“Book blogging is dying,” or “book blogging doesn’t matter” is a discourse we’re all well aware of. Every few months, something goes around in some shape or form: leaving book blogs completely out of ARC forms, leaving book bloggers out of the conversation when they’re clearly talking about book blogging in particular or a variety of platforms, or articles talking about how XYZ saved the publishing industry and therefore resulting in publishers putting more of their budgets toward sponsored posts through those platforms—we’ve heard them all. (It’s pretty exhausting, honestly.)
Blogging has come a long way since I first started back in 2012. Back then, it was a way for people to share their knowledge, opinions and news in the niche they were interested in, and social media was just starting out. This hasn’t changed, but with the rapid rise of social media in the past decade, it’s no wonder people ask if blogging is heading to a decline.
It probably doesn’t help that those who start out as bloggers eventually jumped the blogging ship for a different platform after low statistics and engagement (not that there aren’t other reasons; this is merely one reason). As much as numbers shouldn’t matter, it does hurt to see maybe two views a day and no engagement after pouring so much time and energy. Don’t we love hustle culture.

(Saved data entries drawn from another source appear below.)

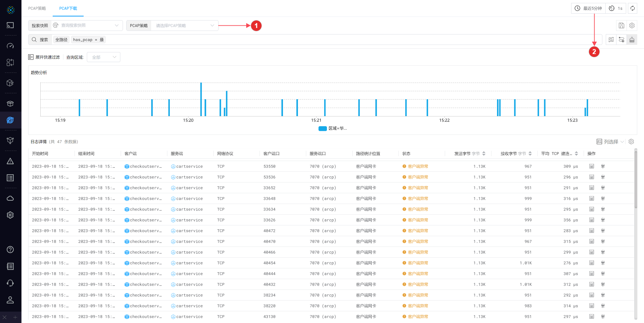This screenshot has width=644, height=323.
Task: Open the 搜索快照 dropdown
Action: (87, 26)
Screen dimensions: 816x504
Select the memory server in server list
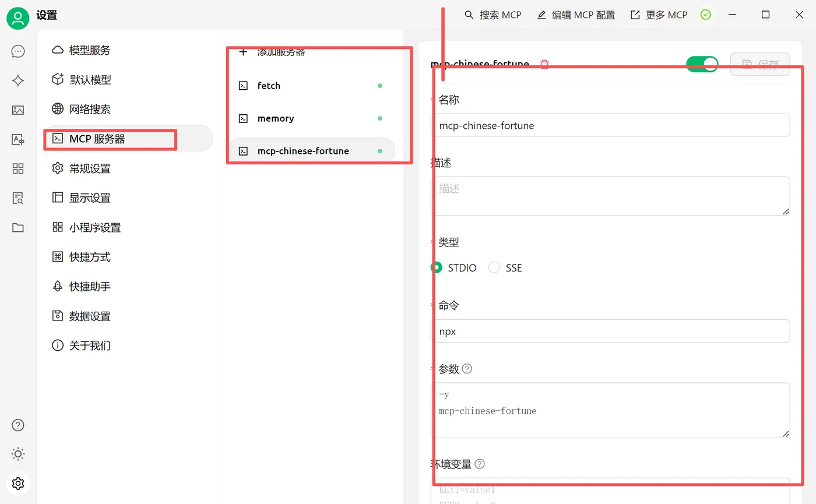(275, 118)
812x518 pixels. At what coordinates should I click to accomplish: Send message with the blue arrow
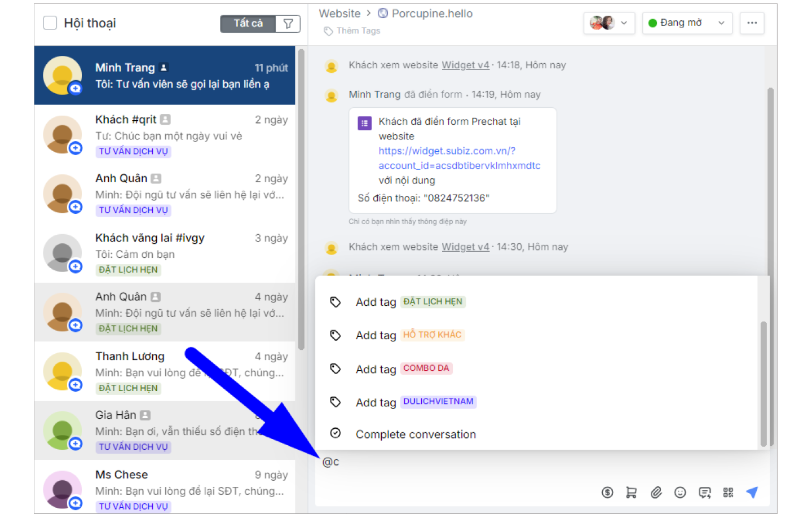click(752, 492)
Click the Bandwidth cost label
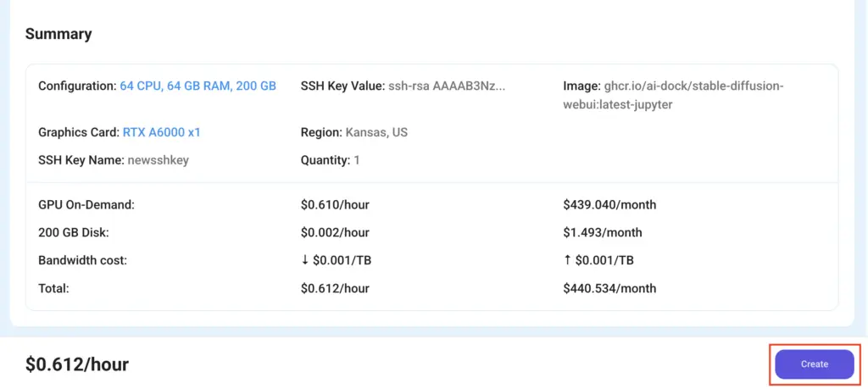The width and height of the screenshot is (868, 389). (82, 260)
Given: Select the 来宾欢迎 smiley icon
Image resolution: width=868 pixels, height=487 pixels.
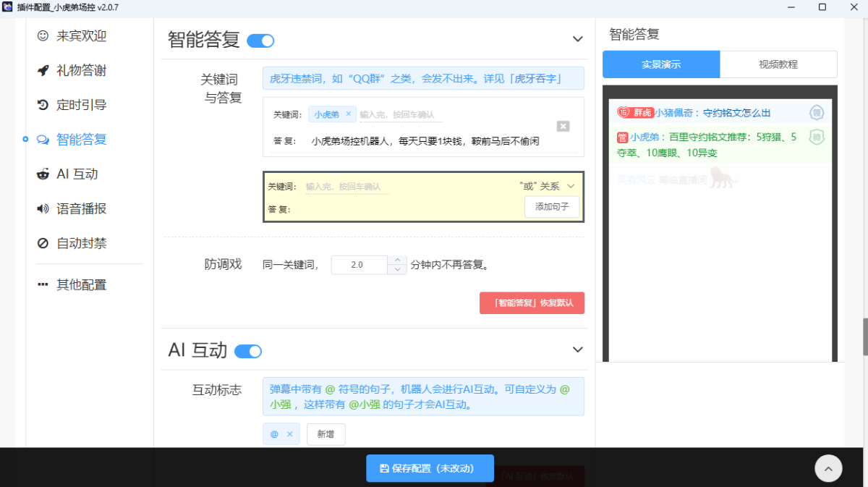Looking at the screenshot, I should pyautogui.click(x=41, y=35).
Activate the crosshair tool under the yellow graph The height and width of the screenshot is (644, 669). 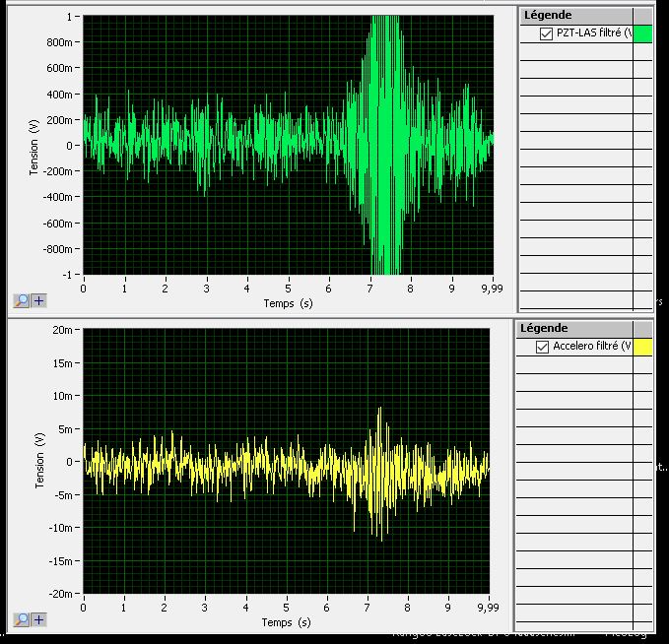coord(39,619)
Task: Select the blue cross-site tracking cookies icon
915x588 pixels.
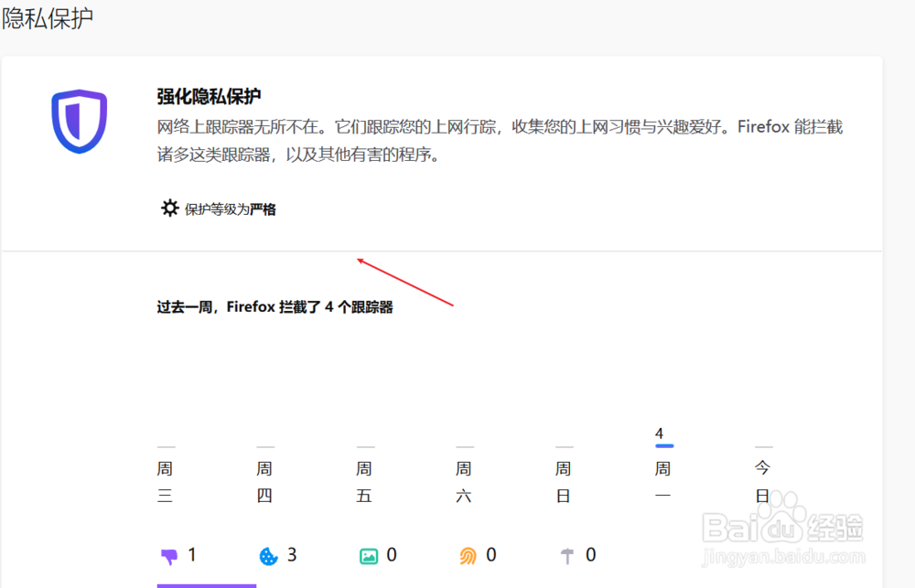Action: [267, 554]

In a world where numbers are constantly used to measure our success outside of blogging, it makes sense that statistics feel validating. So can we really blame anyone for leaving blogging? Why bother with something that doesn’t work when you’ve found a place that works?
After all, in a fast-paced, rapidly changing world where most people hang out regularly on 3-5 platforms, there’s only so much time and energy we can invest into something. As much as we would love to extend our arms and legs everywhere, doing so just isn’t plausible without burning out. Most of us in the book community aren’t doing this as full-time jobs or making thousands of money that blue moon articles like to talk about the maybe 1-2% that do – we have outside jobs, families, social lives (not that I have any – in this pandemic? Ha.), etc.
- Book blogging isn’t dying, nor will it. Here’s why.
- We don’t own the content posted on social media.
- You’re at the mercy of whatever platform you’re on (because you don’t own it).
- Not everyone has social media, and not everyone feels social media is the place for them to start conversations.
- You can create long-form content on a blog, but you can’t do it on social media.
- You can repurpose your blog posts.
- Blogging is long term.
- The only competition is yourself.*
- So, no. Book blogging isn’t dying. It is, however, evolving.
Book blogging isn’t dying, nor will it. Here’s why.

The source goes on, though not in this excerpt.